TASK DIRECTIONS: Find the line with "Given: Open Notifications bell in sidebar" in the data below, then restate it and all remaining lines exactly, adding nothing.

MATERIAL SUPPLIED:
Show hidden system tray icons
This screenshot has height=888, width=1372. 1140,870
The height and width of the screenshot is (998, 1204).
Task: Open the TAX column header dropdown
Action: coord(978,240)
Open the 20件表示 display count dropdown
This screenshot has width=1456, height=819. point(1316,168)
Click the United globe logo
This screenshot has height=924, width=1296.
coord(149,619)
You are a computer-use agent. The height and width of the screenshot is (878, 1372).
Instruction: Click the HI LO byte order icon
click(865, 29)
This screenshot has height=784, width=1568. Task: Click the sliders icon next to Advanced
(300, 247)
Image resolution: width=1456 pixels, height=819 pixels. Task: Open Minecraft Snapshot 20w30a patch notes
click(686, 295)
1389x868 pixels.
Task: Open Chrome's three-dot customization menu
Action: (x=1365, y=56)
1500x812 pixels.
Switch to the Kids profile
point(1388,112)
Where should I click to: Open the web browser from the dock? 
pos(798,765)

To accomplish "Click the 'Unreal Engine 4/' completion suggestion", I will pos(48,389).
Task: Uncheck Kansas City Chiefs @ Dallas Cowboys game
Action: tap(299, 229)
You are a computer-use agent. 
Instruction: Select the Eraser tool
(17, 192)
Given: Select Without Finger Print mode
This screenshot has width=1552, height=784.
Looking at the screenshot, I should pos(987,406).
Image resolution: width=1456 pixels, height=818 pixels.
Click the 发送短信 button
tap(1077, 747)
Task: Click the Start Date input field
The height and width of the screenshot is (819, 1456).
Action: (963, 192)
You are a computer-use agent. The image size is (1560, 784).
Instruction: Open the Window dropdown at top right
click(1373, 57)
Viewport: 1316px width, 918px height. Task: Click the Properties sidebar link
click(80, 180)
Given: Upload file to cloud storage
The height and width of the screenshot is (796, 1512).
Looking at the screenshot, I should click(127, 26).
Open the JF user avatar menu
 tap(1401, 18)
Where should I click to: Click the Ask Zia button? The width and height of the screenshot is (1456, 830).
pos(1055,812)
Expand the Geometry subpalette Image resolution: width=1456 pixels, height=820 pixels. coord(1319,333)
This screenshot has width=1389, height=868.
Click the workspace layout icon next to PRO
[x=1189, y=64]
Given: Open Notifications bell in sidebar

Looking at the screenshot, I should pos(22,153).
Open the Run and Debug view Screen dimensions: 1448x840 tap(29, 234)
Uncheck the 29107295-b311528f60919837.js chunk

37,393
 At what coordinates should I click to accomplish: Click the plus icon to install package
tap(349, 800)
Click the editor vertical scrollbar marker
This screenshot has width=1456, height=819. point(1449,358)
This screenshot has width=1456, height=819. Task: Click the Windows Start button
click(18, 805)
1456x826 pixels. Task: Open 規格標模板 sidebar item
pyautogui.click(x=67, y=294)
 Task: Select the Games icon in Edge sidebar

WRITTEN ANSWER:
Given: Open Notifications bell in sidebar

Looking at the screenshot, I should pos(22,153).
Open the Run and Debug view Screen dimensions: 1448x840 tap(29, 234)
Uncheck the 29107295-b311528f60919837.js chunk

37,393
 At what coordinates should I click to accomplish: Click the plus icon to install package
tap(349, 800)
Click the editor vertical scrollbar marker
This screenshot has width=1456, height=819. point(1449,358)
This screenshot has width=1456, height=819. Task: Click the Windows Start button
click(18, 805)
1456x826 pixels. Task: Open 規格標模板 sidebar item
pyautogui.click(x=67, y=294)
 Task: Select the Games icon in Edge sidebar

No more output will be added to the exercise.